If you fill in some but not all of the gaps correctly on a question, you will not receive partial credit, so read carefully.

Here is an example of a two-blank question:

Though Adam was incredulous upon hearing Madam Sofia’s psychic reading, after a few weeks had passed, he was (i) _________ by how remarkably (ii) _________ she had turned out to be.

Blank (i) Blank (ii)

Sentence Equivalence.

This is another form of a vocabulary-based question. Each question will have one sentence and six possible answers.

It is your responsibility to select the two response options that logically complete the phrase.

There is no partial credit, so you must choose both correct answer choices to gain points, just like with Text Completions.

Here’s an illustration:

When Selena brought home the irascible puppy, her more quiescent dogs were rattled by their new __________ housemate.

  • pugnacious.
  • languid.
  • bellicose.
  • juvenile.
  • diminutive.
  • phlegmatic.

Reading Comprehension

Regarding half of the Verbal questions, you’ll see are about reading comprehension. The length of each chapter varies from one to five paragraphs, with one to five questions per paragraph.
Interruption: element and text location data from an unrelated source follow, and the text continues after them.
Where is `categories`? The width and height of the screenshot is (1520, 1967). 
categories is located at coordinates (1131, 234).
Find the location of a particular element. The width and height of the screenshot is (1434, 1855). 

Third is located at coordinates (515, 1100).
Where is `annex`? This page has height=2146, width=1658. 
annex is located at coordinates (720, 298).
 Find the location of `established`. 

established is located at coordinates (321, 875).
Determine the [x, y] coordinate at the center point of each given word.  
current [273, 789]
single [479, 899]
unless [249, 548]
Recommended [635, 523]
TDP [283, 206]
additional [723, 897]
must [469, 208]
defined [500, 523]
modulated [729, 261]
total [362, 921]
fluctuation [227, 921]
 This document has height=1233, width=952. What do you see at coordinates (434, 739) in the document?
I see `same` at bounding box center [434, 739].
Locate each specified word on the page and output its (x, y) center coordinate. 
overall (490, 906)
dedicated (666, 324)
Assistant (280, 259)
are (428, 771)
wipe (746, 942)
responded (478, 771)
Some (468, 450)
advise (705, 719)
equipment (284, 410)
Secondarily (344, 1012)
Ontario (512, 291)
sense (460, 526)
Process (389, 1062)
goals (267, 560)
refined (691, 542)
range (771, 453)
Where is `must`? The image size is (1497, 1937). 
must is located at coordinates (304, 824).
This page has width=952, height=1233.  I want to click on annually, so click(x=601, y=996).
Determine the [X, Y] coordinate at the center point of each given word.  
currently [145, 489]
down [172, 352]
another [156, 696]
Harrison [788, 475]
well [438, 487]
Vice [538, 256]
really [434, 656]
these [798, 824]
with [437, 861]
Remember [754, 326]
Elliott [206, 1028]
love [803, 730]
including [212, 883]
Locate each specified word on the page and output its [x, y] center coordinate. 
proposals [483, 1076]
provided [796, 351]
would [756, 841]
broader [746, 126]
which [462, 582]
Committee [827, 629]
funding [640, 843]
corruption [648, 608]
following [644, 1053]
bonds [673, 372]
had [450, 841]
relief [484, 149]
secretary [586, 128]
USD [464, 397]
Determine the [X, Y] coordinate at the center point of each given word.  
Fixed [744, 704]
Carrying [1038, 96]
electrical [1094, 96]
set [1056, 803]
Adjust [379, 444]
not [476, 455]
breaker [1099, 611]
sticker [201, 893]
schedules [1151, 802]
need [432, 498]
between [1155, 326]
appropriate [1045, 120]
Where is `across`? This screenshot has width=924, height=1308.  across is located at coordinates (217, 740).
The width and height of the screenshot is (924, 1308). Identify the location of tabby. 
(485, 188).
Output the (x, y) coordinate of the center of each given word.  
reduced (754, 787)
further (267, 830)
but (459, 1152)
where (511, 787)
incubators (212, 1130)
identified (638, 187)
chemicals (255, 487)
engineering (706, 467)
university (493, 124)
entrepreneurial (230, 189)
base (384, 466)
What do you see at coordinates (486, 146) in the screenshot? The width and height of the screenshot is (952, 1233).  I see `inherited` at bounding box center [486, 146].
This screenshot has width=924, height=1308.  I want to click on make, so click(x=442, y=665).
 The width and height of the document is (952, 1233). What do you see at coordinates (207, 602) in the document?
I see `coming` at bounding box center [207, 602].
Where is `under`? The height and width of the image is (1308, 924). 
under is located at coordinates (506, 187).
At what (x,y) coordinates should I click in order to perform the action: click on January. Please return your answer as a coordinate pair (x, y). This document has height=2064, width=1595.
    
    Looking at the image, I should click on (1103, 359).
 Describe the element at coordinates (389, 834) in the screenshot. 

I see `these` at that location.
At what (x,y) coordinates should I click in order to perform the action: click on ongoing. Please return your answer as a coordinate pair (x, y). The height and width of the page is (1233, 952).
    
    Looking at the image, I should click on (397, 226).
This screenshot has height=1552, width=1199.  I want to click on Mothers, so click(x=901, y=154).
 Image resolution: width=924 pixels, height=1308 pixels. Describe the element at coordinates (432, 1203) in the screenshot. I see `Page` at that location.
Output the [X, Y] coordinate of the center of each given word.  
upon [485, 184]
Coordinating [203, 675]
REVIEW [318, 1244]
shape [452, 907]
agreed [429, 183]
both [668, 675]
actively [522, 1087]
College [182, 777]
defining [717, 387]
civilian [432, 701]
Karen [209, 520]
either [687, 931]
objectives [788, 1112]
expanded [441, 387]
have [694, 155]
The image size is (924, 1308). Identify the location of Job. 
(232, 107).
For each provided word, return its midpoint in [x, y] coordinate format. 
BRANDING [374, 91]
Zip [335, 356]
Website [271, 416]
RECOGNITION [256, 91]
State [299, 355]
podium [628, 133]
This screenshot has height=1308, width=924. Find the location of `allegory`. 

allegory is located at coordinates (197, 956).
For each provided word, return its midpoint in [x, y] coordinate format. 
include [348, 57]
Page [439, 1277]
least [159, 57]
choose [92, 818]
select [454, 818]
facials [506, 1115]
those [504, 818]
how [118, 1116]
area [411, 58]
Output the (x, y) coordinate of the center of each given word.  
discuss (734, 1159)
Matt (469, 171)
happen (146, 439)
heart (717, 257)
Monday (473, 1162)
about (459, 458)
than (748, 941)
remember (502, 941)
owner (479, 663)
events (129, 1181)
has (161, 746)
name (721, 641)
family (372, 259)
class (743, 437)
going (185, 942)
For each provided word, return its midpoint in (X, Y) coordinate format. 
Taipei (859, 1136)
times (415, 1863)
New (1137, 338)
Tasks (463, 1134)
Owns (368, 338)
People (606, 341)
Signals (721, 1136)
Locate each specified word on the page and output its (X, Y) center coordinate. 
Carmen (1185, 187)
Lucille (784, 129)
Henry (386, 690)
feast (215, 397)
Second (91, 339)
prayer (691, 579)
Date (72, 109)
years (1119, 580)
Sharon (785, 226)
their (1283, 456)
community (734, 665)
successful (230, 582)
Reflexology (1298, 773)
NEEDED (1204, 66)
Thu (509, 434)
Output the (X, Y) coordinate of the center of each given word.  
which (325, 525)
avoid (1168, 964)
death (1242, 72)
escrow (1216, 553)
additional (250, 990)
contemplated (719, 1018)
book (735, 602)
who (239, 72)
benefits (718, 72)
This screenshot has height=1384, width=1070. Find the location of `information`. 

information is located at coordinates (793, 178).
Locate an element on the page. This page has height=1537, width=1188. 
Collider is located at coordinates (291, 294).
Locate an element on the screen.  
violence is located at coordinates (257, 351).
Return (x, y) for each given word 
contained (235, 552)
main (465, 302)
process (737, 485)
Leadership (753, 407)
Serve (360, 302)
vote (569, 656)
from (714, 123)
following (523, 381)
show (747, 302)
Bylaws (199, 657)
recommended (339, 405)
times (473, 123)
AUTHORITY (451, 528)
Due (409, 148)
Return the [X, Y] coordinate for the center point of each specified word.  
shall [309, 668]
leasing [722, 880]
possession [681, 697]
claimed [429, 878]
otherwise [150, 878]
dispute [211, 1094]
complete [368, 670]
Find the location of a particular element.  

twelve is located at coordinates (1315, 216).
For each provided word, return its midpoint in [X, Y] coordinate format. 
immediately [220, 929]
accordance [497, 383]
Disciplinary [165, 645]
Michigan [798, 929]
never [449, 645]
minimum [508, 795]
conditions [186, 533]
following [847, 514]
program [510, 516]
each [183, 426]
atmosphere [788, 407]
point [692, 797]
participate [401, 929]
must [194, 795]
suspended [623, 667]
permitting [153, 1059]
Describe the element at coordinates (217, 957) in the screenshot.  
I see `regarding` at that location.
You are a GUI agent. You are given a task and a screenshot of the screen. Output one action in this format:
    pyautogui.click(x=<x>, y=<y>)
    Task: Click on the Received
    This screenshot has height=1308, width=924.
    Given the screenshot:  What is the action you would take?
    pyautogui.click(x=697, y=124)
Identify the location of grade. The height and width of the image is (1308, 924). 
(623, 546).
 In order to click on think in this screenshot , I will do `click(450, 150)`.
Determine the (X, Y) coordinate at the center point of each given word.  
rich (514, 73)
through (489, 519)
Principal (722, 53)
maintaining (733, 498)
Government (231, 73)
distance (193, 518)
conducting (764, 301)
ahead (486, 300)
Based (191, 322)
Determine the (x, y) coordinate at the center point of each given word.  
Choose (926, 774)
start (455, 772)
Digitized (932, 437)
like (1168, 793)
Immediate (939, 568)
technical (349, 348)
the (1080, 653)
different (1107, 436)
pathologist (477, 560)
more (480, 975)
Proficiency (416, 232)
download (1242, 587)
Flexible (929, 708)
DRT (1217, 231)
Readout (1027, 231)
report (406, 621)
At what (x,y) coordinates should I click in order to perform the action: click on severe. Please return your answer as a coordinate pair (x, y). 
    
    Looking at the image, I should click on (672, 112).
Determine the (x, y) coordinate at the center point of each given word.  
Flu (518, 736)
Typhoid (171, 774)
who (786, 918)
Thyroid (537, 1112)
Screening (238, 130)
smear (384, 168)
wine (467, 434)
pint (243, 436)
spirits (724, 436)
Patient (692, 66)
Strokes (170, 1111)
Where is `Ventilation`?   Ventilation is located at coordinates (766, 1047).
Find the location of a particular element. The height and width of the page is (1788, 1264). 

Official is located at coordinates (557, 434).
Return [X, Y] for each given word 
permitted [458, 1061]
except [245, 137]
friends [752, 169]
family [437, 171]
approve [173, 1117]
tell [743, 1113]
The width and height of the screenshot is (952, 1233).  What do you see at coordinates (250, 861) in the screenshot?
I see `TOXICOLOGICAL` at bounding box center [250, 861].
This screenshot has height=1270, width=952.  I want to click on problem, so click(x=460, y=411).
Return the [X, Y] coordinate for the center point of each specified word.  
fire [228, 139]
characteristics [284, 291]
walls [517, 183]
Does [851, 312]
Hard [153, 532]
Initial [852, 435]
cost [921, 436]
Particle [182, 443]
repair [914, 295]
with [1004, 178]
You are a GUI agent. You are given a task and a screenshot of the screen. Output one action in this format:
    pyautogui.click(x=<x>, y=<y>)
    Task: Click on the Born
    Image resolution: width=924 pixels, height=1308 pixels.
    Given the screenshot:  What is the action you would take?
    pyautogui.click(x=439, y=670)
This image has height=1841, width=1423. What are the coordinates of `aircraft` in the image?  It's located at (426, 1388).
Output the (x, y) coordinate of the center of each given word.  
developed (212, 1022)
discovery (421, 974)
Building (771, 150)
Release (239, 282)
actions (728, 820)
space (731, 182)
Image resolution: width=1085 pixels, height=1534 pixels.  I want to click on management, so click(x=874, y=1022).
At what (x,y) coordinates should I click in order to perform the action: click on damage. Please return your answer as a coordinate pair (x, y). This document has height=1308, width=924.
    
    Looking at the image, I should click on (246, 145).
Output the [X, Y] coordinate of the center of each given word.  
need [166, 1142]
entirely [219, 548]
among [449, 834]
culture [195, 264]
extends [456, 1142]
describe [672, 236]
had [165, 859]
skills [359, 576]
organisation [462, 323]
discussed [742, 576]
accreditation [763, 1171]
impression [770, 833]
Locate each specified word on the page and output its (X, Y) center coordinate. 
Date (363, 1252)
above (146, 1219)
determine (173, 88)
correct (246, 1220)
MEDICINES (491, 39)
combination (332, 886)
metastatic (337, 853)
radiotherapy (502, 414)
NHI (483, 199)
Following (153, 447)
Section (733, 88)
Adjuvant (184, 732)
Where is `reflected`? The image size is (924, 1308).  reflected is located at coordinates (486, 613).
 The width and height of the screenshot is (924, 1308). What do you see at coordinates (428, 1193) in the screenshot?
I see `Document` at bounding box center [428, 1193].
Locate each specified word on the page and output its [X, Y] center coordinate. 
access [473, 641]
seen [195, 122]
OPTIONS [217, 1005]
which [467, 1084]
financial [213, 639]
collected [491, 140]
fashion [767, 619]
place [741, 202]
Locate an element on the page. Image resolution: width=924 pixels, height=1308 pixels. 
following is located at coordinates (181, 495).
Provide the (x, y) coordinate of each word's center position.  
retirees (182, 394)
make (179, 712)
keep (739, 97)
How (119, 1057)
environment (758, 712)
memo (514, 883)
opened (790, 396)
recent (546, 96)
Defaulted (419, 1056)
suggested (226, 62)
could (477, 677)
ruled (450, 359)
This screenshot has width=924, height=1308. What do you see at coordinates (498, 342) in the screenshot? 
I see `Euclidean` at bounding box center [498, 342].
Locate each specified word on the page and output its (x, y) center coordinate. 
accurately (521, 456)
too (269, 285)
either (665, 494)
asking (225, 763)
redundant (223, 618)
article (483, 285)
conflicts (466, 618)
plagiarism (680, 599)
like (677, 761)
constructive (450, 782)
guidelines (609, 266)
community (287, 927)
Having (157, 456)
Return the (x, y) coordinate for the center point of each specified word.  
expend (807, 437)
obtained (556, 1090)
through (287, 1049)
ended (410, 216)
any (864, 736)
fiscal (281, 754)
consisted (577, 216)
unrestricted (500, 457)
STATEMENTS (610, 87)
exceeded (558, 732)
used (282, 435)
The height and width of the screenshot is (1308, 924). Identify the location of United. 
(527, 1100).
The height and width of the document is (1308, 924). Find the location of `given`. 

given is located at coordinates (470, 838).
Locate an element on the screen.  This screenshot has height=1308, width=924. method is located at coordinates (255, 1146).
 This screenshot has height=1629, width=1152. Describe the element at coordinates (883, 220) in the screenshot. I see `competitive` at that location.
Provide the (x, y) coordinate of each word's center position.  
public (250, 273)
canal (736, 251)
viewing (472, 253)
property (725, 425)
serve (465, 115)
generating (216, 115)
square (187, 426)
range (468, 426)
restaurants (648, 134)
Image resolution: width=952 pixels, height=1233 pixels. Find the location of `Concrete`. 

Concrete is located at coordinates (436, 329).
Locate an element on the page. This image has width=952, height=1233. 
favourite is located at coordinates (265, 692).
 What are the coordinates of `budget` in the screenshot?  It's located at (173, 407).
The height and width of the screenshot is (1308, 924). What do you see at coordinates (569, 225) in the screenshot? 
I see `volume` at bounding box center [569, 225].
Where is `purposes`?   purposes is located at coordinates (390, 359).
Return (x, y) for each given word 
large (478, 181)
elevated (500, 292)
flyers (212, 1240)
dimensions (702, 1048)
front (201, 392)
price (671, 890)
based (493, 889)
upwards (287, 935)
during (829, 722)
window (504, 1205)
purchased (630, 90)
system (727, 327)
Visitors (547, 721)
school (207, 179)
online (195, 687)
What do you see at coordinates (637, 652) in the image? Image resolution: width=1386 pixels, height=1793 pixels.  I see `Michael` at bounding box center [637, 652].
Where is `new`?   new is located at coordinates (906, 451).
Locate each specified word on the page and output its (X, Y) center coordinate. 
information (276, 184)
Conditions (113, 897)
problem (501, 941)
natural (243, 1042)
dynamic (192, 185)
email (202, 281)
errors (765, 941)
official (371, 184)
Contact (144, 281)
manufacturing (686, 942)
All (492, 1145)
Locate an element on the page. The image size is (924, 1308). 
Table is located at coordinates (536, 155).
Regardless of length, the sections all present some sort of argument that the author is attempting to support, even if it is only the author’s personal perspective.

As a result, you’ll be asked to identify an author’s point of view, as well as the assumptions and premises that support that point of view, in some of the questions in this section.

Other Reading Comprehension questions will focus on specific elements in the paragraph that may be proven from the passage, the text’s structure or tone, how a term is used in context, or the major topic.

Thankfully, these questions rarely put your past language knowledge to the test. Reading Comprehension questions are also similar to an open-book test in that everything you need is right there in the passage!

There are three types of Reading Comprehension questions:

  1. Multiple Choice.
  2. Select All That Apply.
  3. Select a Sentence.

You must click on the sentence in the paragraph that you believe answers the question when you see a Select-a-Sentence question like the one above.

How is the GRE VERBAL SECTION structured?

There are two verbal portions on the GRE that are rated multiple-choice. Each part will last 30 minutes and contain 20 questions.

The difficulty of the next Verbal segment you are given is determined by how well you perform on the previous Verbal part.

The order of the verbal portions is usually consistent. The first six questions will be Text Completion, followed by five or six Reading Comprehension questions, then four or five Sentence Equivalence questions, and finally four or five more Reading Comprehension questions.

The two verbal sections in the profile will look something like this:



Final Note

The Verbal component of the GRE is divided into two 30-minute sections, each with 20 questions.

Text completion, sentence equivalence, and reading comprehension questions make up the verbal component.